● What is needed
Beginning with the line where "Instruction: Click the" appears, retype every remaining line of the data below, both the first and last included.

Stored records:
───

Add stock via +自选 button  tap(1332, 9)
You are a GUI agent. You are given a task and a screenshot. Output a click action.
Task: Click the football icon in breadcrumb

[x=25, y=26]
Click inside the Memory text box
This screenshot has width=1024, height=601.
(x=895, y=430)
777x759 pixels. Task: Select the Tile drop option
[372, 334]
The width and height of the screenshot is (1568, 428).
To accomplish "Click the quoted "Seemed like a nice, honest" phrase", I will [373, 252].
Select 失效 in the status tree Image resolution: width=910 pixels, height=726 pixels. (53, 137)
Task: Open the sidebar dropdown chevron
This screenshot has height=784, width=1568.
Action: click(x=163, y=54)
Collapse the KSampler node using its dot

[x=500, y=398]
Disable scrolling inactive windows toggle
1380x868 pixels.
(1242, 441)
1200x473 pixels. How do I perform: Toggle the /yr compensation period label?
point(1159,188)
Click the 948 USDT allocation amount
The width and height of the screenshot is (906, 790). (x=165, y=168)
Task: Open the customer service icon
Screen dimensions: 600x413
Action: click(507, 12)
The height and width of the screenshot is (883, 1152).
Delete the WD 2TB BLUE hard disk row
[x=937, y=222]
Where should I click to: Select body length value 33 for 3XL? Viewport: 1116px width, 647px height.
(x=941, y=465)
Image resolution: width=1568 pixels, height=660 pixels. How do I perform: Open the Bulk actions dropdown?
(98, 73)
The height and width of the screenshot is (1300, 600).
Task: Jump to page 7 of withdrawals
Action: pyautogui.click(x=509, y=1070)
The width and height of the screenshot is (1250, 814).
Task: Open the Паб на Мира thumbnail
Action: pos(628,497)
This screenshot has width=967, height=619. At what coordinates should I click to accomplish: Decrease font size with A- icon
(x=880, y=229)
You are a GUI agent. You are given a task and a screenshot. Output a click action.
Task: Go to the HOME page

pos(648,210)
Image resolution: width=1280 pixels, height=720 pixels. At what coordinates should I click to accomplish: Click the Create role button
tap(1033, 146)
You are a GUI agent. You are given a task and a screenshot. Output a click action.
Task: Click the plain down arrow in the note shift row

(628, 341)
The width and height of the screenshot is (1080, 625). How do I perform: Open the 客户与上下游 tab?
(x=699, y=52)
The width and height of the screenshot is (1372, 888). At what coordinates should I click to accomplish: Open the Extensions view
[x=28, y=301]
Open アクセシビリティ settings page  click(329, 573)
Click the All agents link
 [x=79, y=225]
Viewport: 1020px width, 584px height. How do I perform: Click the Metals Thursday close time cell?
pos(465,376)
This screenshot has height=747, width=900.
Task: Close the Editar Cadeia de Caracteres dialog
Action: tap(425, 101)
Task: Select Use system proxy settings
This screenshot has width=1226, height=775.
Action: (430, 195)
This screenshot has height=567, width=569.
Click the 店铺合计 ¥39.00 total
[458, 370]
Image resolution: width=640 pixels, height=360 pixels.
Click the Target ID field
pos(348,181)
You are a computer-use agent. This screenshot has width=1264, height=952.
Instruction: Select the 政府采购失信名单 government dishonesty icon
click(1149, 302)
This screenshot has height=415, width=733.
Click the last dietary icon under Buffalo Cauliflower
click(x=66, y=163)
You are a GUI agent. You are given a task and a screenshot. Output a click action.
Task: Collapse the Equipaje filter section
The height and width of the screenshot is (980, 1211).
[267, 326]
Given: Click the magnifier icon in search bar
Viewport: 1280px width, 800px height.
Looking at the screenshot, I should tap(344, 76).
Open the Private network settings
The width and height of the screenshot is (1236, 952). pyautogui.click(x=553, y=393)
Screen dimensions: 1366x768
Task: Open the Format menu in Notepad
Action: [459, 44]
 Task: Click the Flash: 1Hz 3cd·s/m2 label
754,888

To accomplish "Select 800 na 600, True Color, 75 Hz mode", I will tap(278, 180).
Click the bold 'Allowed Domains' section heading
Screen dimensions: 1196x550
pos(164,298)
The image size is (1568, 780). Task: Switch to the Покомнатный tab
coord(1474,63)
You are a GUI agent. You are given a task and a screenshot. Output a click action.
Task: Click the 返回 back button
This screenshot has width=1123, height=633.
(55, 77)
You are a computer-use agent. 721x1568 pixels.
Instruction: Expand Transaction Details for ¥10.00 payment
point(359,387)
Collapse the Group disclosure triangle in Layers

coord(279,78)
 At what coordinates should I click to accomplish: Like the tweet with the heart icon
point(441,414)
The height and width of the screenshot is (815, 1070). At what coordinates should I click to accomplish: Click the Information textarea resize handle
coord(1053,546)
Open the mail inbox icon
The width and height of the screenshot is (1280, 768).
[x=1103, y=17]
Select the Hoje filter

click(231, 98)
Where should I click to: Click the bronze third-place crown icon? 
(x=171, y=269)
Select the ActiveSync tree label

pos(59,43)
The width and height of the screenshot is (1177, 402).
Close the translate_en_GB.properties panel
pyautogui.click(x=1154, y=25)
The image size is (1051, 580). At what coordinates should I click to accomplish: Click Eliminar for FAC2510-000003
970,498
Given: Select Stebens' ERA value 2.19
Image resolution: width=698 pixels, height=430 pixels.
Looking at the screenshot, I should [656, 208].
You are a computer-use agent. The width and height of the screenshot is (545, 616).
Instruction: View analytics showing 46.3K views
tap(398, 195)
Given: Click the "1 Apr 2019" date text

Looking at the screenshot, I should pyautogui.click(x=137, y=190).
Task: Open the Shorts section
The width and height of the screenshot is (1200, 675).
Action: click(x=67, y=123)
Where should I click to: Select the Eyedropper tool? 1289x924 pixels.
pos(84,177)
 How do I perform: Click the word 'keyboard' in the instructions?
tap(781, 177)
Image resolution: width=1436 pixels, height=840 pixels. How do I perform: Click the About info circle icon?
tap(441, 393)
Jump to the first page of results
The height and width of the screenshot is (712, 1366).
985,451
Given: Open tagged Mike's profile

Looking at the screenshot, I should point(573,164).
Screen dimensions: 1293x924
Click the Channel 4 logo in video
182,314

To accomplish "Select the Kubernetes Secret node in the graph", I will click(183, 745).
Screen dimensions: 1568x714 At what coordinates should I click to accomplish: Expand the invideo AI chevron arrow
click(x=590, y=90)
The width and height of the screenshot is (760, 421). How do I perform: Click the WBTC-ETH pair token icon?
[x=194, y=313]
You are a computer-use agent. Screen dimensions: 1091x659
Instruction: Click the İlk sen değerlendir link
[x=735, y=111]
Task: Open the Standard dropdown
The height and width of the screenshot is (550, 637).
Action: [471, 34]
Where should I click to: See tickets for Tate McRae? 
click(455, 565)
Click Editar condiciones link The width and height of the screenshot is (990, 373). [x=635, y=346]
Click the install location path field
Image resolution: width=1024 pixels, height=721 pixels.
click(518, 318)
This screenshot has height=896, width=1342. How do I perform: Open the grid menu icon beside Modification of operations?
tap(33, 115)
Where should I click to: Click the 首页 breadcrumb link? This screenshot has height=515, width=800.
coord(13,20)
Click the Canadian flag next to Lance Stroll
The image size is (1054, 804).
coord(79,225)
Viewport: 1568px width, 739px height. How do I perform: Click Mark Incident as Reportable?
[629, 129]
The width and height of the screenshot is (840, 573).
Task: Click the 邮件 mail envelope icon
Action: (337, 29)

───

● Response to the exercise
Instruction: Click the İlk sen değerlendir link
[x=735, y=111]
Task: Open the Standard dropdown
The height and width of the screenshot is (550, 637).
Action: [471, 34]
Where should I click to: See tickets for Tate McRae? 
click(455, 565)
Click Editar condiciones link The width and height of the screenshot is (990, 373). [x=635, y=346]
Click the install location path field
Image resolution: width=1024 pixels, height=721 pixels.
click(518, 318)
This screenshot has height=896, width=1342. How do I perform: Open the grid menu icon beside Modification of operations?
tap(33, 115)
Where should I click to: Click the 首页 breadcrumb link? This screenshot has height=515, width=800.
coord(13,20)
Click the Canadian flag next to Lance Stroll
The image size is (1054, 804).
coord(79,225)
Viewport: 1568px width, 739px height. How do I perform: Click Mark Incident as Reportable?
[629, 129]
The width and height of the screenshot is (840, 573).
Task: Click the 邮件 mail envelope icon
Action: (337, 29)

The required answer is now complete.